## begin
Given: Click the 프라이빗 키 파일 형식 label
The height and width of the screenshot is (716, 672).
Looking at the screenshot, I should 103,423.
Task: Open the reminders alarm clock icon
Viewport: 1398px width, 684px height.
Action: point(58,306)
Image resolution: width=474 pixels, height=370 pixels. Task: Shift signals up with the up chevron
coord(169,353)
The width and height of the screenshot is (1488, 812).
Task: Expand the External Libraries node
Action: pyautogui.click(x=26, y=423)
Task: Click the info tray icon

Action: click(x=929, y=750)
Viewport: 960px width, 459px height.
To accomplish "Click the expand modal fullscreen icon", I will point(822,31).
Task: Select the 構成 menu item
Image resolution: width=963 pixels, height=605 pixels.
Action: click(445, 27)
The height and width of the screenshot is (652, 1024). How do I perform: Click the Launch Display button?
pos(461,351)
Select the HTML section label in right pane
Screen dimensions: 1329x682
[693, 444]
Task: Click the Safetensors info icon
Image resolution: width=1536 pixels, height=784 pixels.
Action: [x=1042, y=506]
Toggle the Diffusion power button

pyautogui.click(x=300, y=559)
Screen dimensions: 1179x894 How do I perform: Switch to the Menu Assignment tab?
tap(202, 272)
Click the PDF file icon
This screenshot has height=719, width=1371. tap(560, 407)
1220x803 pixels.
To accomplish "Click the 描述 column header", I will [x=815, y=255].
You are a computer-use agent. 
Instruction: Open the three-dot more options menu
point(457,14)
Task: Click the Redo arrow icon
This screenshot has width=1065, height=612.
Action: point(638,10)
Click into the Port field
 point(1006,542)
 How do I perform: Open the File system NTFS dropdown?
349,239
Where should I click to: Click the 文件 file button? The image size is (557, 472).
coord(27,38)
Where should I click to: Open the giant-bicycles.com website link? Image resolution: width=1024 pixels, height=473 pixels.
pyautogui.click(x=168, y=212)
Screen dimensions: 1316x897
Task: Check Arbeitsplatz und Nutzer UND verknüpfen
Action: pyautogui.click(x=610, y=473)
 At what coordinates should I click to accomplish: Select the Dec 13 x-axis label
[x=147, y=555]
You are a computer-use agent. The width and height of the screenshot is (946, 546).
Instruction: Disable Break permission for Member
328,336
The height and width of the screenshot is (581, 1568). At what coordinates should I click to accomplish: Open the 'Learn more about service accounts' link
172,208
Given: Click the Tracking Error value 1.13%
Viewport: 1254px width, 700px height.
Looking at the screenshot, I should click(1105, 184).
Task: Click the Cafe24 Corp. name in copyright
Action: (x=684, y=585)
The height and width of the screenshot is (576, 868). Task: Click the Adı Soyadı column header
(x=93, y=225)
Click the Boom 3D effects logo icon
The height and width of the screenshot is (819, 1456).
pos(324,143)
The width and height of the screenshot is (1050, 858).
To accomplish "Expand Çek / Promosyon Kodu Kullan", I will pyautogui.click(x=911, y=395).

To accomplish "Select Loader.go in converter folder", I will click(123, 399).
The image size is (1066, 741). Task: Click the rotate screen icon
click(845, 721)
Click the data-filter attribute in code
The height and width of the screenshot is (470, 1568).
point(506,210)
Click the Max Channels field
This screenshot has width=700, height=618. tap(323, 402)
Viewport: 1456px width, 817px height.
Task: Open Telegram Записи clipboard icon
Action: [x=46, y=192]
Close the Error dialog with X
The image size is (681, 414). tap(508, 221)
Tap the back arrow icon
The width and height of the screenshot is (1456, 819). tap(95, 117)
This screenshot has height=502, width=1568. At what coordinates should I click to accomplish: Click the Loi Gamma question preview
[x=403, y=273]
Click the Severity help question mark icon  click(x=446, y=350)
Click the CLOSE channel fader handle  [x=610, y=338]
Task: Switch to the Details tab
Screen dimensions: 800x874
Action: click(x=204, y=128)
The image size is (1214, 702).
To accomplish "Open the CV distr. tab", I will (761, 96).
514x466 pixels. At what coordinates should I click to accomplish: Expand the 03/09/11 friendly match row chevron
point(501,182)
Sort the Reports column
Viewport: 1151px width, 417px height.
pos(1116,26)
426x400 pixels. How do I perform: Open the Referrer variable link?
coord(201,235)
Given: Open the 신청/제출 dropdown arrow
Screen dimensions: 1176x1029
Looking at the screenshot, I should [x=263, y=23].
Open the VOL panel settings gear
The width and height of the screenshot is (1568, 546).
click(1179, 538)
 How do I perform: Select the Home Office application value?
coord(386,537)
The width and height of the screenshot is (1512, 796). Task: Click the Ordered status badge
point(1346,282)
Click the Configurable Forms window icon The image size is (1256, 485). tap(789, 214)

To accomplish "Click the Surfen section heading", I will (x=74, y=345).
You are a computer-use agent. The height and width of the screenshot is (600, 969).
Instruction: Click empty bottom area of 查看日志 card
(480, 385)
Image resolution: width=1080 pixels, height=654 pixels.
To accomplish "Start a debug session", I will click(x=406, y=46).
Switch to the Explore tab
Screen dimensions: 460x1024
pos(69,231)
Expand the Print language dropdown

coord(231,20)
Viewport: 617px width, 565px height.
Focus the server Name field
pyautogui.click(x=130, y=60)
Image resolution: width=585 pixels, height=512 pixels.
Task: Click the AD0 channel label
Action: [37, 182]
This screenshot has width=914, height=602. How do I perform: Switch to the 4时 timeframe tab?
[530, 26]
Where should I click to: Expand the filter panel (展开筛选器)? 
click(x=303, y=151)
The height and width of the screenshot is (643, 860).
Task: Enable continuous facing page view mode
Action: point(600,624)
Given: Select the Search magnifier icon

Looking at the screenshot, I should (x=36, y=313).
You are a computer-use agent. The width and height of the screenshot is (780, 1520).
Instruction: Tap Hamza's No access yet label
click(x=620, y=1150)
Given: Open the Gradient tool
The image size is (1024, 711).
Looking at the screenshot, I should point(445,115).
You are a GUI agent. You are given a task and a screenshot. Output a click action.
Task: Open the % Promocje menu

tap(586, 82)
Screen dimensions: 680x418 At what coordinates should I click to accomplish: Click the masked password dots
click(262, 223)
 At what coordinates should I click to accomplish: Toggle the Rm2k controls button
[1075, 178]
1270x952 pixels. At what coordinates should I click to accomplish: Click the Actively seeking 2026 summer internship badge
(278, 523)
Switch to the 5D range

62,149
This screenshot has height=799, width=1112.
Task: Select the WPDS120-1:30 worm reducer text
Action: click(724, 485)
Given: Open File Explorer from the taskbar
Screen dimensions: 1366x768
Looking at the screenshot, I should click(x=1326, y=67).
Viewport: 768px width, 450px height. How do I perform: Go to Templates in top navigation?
## end
**PROBLEM STATEMENT:** Can you repeat all of the material above line for line, with no changes?

**FINISHED EXERCISE:**
Given: Click the 프라이빗 키 파일 형식 label
The height and width of the screenshot is (716, 672).
Looking at the screenshot, I should 103,423.
Task: Open the reminders alarm clock icon
Viewport: 1398px width, 684px height.
Action: point(58,306)
Image resolution: width=474 pixels, height=370 pixels. Task: Shift signals up with the up chevron
coord(169,353)
The width and height of the screenshot is (1488, 812).
Task: Expand the External Libraries node
Action: pyautogui.click(x=26, y=423)
Task: Click the info tray icon

Action: click(x=929, y=750)
Viewport: 960px width, 459px height.
To accomplish "Click the expand modal fullscreen icon", I will point(822,31).
Task: Select the 構成 menu item
Image resolution: width=963 pixels, height=605 pixels.
Action: click(445, 27)
The height and width of the screenshot is (652, 1024). How do I perform: Click the Launch Display button?
pos(461,351)
Select the HTML section label in right pane
Screen dimensions: 1329x682
[693, 444]
Task: Click the Safetensors info icon
Image resolution: width=1536 pixels, height=784 pixels.
Action: [x=1042, y=506]
Toggle the Diffusion power button

pyautogui.click(x=300, y=559)
Screen dimensions: 1179x894 How do I perform: Switch to the Menu Assignment tab?
tap(202, 272)
Click the PDF file icon
This screenshot has height=719, width=1371. tap(560, 407)
1220x803 pixels.
To accomplish "Click the 描述 column header", I will [x=815, y=255].
You are a computer-use agent. 
Instruction: Open the three-dot more options menu
point(457,14)
Task: Click the Redo arrow icon
This screenshot has width=1065, height=612.
Action: point(638,10)
Click into the Port field
 point(1006,542)
 How do I perform: Open the File system NTFS dropdown?
349,239
Where should I click to: Click the 文件 file button? The image size is (557, 472).
coord(27,38)
Where should I click to: Open the giant-bicycles.com website link? Image resolution: width=1024 pixels, height=473 pixels.
pyautogui.click(x=168, y=212)
Screen dimensions: 1316x897
Task: Check Arbeitsplatz und Nutzer UND verknüpfen
Action: pyautogui.click(x=610, y=473)
 At what coordinates should I click to accomplish: Select the Dec 13 x-axis label
[x=147, y=555]
You are a computer-use agent. The width and height of the screenshot is (946, 546).
Instruction: Disable Break permission for Member
328,336
The height and width of the screenshot is (581, 1568). At what coordinates should I click to accomplish: Open the 'Learn more about service accounts' link
172,208
Given: Click the Tracking Error value 1.13%
Viewport: 1254px width, 700px height.
Looking at the screenshot, I should click(1105, 184).
Task: Click the Cafe24 Corp. name in copyright
Action: (x=684, y=585)
The height and width of the screenshot is (576, 868). Task: Click the Adı Soyadı column header
(x=93, y=225)
Click the Boom 3D effects logo icon
The height and width of the screenshot is (819, 1456).
pos(324,143)
The width and height of the screenshot is (1050, 858).
To accomplish "Expand Çek / Promosyon Kodu Kullan", I will pyautogui.click(x=911, y=395).

To accomplish "Select Loader.go in converter folder", I will click(123, 399).
The image size is (1066, 741). Task: Click the rotate screen icon
click(845, 721)
Click the data-filter attribute in code
The height and width of the screenshot is (470, 1568).
point(506,210)
Click the Max Channels field
This screenshot has width=700, height=618. tap(323, 402)
Viewport: 1456px width, 817px height.
Task: Open Telegram Записи clipboard icon
Action: [x=46, y=192]
Close the Error dialog with X
The image size is (681, 414). tap(508, 221)
Tap the back arrow icon
The width and height of the screenshot is (1456, 819). tap(95, 117)
This screenshot has height=502, width=1568. At what coordinates should I click to accomplish: Click the Loi Gamma question preview
[x=403, y=273]
Click the Severity help question mark icon  click(x=446, y=350)
Click the CLOSE channel fader handle  [x=610, y=338]
Task: Switch to the Details tab
Screen dimensions: 800x874
Action: click(x=204, y=128)
The image size is (1214, 702).
To accomplish "Open the CV distr. tab", I will (761, 96).
514x466 pixels. At what coordinates should I click to accomplish: Expand the 03/09/11 friendly match row chevron
point(501,182)
Sort the Reports column
Viewport: 1151px width, 417px height.
pos(1116,26)
426x400 pixels. How do I perform: Open the Referrer variable link?
coord(201,235)
Given: Open the 신청/제출 dropdown arrow
Screen dimensions: 1176x1029
Looking at the screenshot, I should [x=263, y=23].
Open the VOL panel settings gear
The width and height of the screenshot is (1568, 546).
click(1179, 538)
 How do I perform: Select the Home Office application value?
coord(386,537)
The width and height of the screenshot is (1512, 796). Task: Click the Ordered status badge
point(1346,282)
Click the Configurable Forms window icon The image size is (1256, 485). tap(789, 214)

To accomplish "Click the Surfen section heading", I will (x=74, y=345).
You are a computer-use agent. The height and width of the screenshot is (600, 969).
Instruction: Click empty bottom area of 查看日志 card
(480, 385)
Image resolution: width=1080 pixels, height=654 pixels.
To accomplish "Start a debug session", I will click(x=406, y=46).
Switch to the Explore tab
Screen dimensions: 460x1024
pos(69,231)
Expand the Print language dropdown

coord(231,20)
Viewport: 617px width, 565px height.
Focus the server Name field
pyautogui.click(x=130, y=60)
Image resolution: width=585 pixels, height=512 pixels.
Task: Click the AD0 channel label
Action: [37, 182]
This screenshot has width=914, height=602. How do I perform: Switch to the 4时 timeframe tab?
[530, 26]
Where should I click to: Expand the filter panel (展开筛选器)? 
click(x=303, y=151)
The height and width of the screenshot is (643, 860).
Task: Enable continuous facing page view mode
Action: point(600,624)
Given: Select the Search magnifier icon

Looking at the screenshot, I should (x=36, y=313).
You are a computer-use agent. The width and height of the screenshot is (780, 1520).
Instruction: Tap Hamza's No access yet label
click(x=620, y=1150)
Given: Open the Gradient tool
The image size is (1024, 711).
Looking at the screenshot, I should point(445,115).
You are a GUI agent. You are given a task and a screenshot. Output a click action.
Task: Open the % Promocje menu

tap(586, 82)
Screen dimensions: 680x418 At what coordinates should I click to accomplish: Click the masked password dots
click(262, 223)
 At what coordinates should I click to accomplish: Toggle the Rm2k controls button
[1075, 178]
1270x952 pixels. At what coordinates should I click to accomplish: Click the Actively seeking 2026 summer internship badge
(278, 523)
Switch to the 5D range

62,149
This screenshot has height=799, width=1112.
Task: Select the WPDS120-1:30 worm reducer text
Action: click(724, 485)
Given: Open File Explorer from the taskbar
Screen dimensions: 1366x768
Looking at the screenshot, I should click(x=1326, y=67).
Viewport: 768px width, 450px height. How do I perform: Go to Templates in top navigation?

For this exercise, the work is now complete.